Au XVIIIe siècle, l'Inde est d'actualité militaire et politique ; les Européens y établissent par les armes et la diplomatie des comptoirs pour favoriser le commerce des épices, de la soie, des étoffes. Cependant la connaissance qu'ont les Européens de la culture indienne est sommaire puisqu'elle repose encore en grande part sur les témoignages des Anciens (Hérodote surtout) et des missionnaires jésuites rédacteurs des Lettres édifiantes et curieuses.Mais, bien vite, la civilisation indienne éveille la curiosité des philosophes. Ils sont fascinés par son ancienneté (bien supérieure aux Hébreux et aux Grecs), sa mythologie foisonnante, sa/ses langue(s), son étonnante structuration sociale (le système des castes), sa religion et ses mœurs. Dans le même temps, l'Inde reste un lieu propice aux fantasmes de l'exotisme.Nous étudierons la manière dont des écrivains tentent de constituer, à distance, une sorte d'anthropologie indienne.
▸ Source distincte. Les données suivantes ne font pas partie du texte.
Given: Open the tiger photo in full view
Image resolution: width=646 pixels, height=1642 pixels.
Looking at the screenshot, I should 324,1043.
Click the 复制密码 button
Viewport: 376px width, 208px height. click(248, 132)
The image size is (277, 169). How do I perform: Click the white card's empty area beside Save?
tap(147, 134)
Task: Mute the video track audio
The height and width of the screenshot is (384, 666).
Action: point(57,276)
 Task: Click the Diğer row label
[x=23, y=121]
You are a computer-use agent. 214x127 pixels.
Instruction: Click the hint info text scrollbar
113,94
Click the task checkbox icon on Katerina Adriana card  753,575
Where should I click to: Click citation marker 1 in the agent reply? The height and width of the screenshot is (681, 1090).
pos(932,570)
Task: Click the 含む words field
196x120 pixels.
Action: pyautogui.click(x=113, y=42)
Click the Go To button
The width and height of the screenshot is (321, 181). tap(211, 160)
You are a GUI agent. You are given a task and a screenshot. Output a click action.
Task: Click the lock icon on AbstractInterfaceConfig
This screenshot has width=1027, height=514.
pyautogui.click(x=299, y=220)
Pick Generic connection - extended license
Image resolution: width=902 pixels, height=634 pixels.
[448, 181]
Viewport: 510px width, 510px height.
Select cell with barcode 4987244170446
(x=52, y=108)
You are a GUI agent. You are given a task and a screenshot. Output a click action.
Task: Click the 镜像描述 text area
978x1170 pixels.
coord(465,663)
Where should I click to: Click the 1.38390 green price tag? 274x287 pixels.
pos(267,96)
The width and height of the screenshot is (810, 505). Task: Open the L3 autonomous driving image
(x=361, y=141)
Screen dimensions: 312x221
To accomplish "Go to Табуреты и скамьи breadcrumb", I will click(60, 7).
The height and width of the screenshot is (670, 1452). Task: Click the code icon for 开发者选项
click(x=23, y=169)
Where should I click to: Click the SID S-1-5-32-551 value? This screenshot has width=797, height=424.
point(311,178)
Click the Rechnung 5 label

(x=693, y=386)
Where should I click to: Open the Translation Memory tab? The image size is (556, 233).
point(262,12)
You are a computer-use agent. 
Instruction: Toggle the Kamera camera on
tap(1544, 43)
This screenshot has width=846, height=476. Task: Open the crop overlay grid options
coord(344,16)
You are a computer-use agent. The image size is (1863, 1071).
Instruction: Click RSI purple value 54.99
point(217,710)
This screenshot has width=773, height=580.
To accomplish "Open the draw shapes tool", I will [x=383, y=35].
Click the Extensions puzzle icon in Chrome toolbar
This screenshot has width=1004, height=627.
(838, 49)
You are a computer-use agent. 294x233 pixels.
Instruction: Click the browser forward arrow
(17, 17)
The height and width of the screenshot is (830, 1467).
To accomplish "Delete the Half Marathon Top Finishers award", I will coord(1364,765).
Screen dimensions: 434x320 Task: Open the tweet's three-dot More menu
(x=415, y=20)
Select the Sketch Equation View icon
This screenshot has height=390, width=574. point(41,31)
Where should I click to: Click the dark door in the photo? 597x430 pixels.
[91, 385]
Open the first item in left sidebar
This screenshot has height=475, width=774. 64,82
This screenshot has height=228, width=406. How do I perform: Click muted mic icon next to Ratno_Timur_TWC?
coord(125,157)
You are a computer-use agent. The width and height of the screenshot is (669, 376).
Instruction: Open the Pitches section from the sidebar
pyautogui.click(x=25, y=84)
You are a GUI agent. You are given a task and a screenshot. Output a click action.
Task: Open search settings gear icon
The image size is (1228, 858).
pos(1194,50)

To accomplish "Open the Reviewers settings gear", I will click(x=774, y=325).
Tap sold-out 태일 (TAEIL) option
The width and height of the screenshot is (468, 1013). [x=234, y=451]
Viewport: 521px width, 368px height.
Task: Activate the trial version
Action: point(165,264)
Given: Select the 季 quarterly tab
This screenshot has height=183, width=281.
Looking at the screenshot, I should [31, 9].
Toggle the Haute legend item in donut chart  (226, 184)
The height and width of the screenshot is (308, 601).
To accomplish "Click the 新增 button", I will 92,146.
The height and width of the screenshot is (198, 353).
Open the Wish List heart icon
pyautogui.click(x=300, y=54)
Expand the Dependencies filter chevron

Nous verrons aussi comment cette rencontre de l'Inde permettra, à Voltaire par exemple, de relativiser, de juger, voire de condamner les coutumes européennes.


Elena Langlais (Paris-X Nanterre) : "L'écriture épique indienne pendant et après la colonisation"



La littérature fait partie de ces arts que l'on rencontre dans le monde entier.
Pourtant, les modèles culturels sont très différents d'un bout à l'autre de la planète. En Inde, les théories littéraires trahissent une conception critique à part, tout en ressemblant, par certains aspects à celles qui ont été développées par les Européens. Le genre épique, tout particulièrement, permet de relier les systèmes génériques indien et européen Mahâkâvya et épopée se ressemblent, sans être exactement identiques. Or, les deux modèles, lors de la colonisation anglaise, se sont rencontrés, se sont confrontés. On a revendiqué l'un ou l'autre, on l'a proclamé le plus légitime. Les différents auteurs ont joué un rôle capital dans cette lutte générique. Quelles tactiques ont-ils adopté face à ces deux cultures, souvent perçues comme antagoniques ? Nous nous esquisserons un début de réponse en examinant plus particulièrement Meghnadbadh Kâbya de Michaël Madhusudan Datta, Saket de Maithilisharan Gupta , Kâmayani de Jaishankar Prasad et Savitri de Sri Aurobindo.